▶ [Task brief]: Quote every one of the following lines word for word, with nothing changed.

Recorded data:

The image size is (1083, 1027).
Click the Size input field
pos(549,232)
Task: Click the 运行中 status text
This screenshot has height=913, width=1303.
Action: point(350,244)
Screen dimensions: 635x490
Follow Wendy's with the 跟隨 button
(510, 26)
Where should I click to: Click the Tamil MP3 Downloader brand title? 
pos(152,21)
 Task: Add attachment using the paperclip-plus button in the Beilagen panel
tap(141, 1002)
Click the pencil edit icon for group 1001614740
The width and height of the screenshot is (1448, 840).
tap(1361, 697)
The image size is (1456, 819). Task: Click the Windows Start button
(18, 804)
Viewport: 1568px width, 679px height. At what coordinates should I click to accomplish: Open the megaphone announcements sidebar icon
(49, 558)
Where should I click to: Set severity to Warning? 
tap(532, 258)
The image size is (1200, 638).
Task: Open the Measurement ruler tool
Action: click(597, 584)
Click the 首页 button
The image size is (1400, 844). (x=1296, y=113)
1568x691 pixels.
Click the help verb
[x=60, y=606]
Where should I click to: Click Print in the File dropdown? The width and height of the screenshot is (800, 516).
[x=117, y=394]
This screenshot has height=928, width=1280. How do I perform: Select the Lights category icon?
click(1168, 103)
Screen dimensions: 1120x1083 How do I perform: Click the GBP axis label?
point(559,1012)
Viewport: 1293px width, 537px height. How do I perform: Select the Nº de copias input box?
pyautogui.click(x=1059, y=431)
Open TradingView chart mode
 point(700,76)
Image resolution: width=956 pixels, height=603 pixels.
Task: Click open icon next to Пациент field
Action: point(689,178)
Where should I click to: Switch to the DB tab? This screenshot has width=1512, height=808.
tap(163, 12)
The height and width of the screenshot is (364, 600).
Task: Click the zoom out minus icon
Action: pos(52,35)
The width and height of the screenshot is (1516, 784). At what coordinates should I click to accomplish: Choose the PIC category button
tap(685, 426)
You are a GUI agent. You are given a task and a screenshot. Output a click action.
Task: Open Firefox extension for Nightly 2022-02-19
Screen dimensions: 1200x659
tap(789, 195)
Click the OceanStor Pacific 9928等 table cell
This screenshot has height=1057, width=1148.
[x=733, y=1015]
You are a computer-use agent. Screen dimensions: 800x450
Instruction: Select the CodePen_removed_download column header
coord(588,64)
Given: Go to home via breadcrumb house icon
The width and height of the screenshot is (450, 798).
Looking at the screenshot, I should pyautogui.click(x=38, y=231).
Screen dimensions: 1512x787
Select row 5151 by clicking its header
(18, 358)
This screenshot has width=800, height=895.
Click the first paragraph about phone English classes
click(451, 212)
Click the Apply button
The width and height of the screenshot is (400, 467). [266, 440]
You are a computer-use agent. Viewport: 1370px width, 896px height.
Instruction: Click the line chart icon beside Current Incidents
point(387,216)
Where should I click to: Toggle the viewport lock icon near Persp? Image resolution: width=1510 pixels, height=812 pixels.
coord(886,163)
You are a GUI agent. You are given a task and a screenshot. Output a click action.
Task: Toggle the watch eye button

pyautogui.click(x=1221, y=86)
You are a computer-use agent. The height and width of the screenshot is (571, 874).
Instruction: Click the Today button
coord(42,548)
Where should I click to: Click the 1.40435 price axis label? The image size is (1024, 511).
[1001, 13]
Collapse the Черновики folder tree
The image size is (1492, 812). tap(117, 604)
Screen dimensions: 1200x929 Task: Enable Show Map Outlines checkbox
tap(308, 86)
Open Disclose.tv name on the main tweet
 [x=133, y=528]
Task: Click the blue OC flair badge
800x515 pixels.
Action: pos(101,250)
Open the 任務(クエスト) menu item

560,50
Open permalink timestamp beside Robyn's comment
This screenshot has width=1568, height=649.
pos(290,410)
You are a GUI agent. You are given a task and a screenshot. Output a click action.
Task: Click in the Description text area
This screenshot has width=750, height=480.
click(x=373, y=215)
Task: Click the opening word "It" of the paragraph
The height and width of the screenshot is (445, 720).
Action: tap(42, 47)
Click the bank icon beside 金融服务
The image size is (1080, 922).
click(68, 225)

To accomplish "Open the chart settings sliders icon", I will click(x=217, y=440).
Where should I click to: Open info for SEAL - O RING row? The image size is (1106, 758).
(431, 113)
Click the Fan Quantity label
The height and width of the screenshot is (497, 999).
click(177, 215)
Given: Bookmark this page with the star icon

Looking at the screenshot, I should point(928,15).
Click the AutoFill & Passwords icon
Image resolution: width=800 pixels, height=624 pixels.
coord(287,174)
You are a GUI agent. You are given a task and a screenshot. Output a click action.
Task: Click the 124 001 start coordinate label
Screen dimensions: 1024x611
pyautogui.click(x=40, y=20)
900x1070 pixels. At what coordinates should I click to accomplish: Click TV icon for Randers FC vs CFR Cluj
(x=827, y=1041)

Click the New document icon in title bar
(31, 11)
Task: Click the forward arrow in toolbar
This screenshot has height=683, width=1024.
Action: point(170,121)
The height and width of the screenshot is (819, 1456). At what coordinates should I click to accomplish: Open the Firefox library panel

▶ [Exercise answer]:
The image size is (1083, 1027).
Click the Size input field
pos(549,232)
Task: Click the 运行中 status text
This screenshot has height=913, width=1303.
Action: point(350,244)
Screen dimensions: 635x490
Follow Wendy's with the 跟隨 button
(510, 26)
Where should I click to: Click the Tamil MP3 Downloader brand title? 
pos(152,21)
 Task: Add attachment using the paperclip-plus button in the Beilagen panel
tap(141, 1002)
Click the pencil edit icon for group 1001614740
The width and height of the screenshot is (1448, 840).
tap(1361, 697)
The image size is (1456, 819). Task: Click the Windows Start button
(18, 804)
Viewport: 1568px width, 679px height. At what coordinates should I click to accomplish: Open the megaphone announcements sidebar icon
(49, 558)
Where should I click to: Set severity to Warning? 
tap(532, 258)
The image size is (1200, 638).
Task: Open the Measurement ruler tool
Action: click(597, 584)
Click the 首页 button
The image size is (1400, 844). (x=1296, y=113)
1568x691 pixels.
Click the help verb
[x=60, y=606]
Where should I click to: Click Print in the File dropdown? The width and height of the screenshot is (800, 516).
[x=117, y=394]
This screenshot has height=928, width=1280. How do I perform: Select the Lights category icon?
click(1168, 103)
Screen dimensions: 1120x1083 How do I perform: Click the GBP axis label?
point(559,1012)
Viewport: 1293px width, 537px height. How do I perform: Select the Nº de copias input box?
pyautogui.click(x=1059, y=431)
Open TradingView chart mode
 point(700,76)
Image resolution: width=956 pixels, height=603 pixels.
Task: Click open icon next to Пациент field
Action: point(689,178)
Where should I click to: Switch to the DB tab? This screenshot has width=1512, height=808.
tap(163, 12)
The height and width of the screenshot is (364, 600).
Task: Click the zoom out minus icon
Action: pos(52,35)
The width and height of the screenshot is (1516, 784). At what coordinates should I click to accomplish: Choose the PIC category button
tap(685, 426)
You are a GUI agent. You are given a task and a screenshot. Output a click action.
Task: Open Firefox extension for Nightly 2022-02-19
Screen dimensions: 1200x659
tap(789, 195)
Click the OceanStor Pacific 9928等 table cell
This screenshot has height=1057, width=1148.
[x=733, y=1015]
You are a computer-use agent. Screen dimensions: 800x450
Instruction: Select the CodePen_removed_download column header
coord(588,64)
Given: Go to home via breadcrumb house icon
The width and height of the screenshot is (450, 798).
Looking at the screenshot, I should pyautogui.click(x=38, y=231).
Screen dimensions: 1512x787
Select row 5151 by clicking its header
(18, 358)
This screenshot has width=800, height=895.
Click the first paragraph about phone English classes
click(451, 212)
Click the Apply button
The width and height of the screenshot is (400, 467). [266, 440]
You are a computer-use agent. Viewport: 1370px width, 896px height.
Instruction: Click the line chart icon beside Current Incidents
point(387,216)
Where should I click to: Toggle the viewport lock icon near Persp? Image resolution: width=1510 pixels, height=812 pixels.
coord(886,163)
You are a GUI agent. You are given a task and a screenshot. Output a click action.
Task: Toggle the watch eye button

pyautogui.click(x=1221, y=86)
You are a computer-use agent. The height and width of the screenshot is (571, 874).
Instruction: Click the Today button
coord(42,548)
Where should I click to: Click the 1.40435 price axis label? The image size is (1024, 511).
[1001, 13]
Collapse the Черновики folder tree
The image size is (1492, 812). tap(117, 604)
Screen dimensions: 1200x929 Task: Enable Show Map Outlines checkbox
tap(308, 86)
Open Disclose.tv name on the main tweet
 [x=133, y=528]
Task: Click the blue OC flair badge
800x515 pixels.
Action: pos(101,250)
Open the 任務(クエスト) menu item

560,50
Open permalink timestamp beside Robyn's comment
This screenshot has width=1568, height=649.
pos(290,410)
You are a GUI agent. You are given a task and a screenshot. Output a click action.
Task: Click in the Description text area
This screenshot has width=750, height=480.
click(x=373, y=215)
Task: Click the opening word "It" of the paragraph
The height and width of the screenshot is (445, 720).
Action: tap(42, 47)
Click the bank icon beside 金融服务
The image size is (1080, 922).
click(68, 225)

To accomplish "Open the chart settings sliders icon", I will click(x=217, y=440).
Where should I click to: Open info for SEAL - O RING row? The image size is (1106, 758).
(431, 113)
Click the Fan Quantity label
The height and width of the screenshot is (497, 999).
click(177, 215)
Given: Bookmark this page with the star icon

Looking at the screenshot, I should point(928,15).
Click the AutoFill & Passwords icon
Image resolution: width=800 pixels, height=624 pixels.
coord(287,174)
You are a GUI agent. You are given a task and a screenshot. Output a click action.
Task: Click the 124 001 start coordinate label
Screen dimensions: 1024x611
pyautogui.click(x=40, y=20)
900x1070 pixels. At what coordinates should I click to accomplish: Click TV icon for Randers FC vs CFR Cluj
(x=827, y=1041)

Click the New document icon in title bar
(31, 11)
Task: Click the forward arrow in toolbar
This screenshot has height=683, width=1024.
Action: point(170,121)
The height and width of the screenshot is (819, 1456). At what coordinates should I click to accomplish: Open the Firefox library panel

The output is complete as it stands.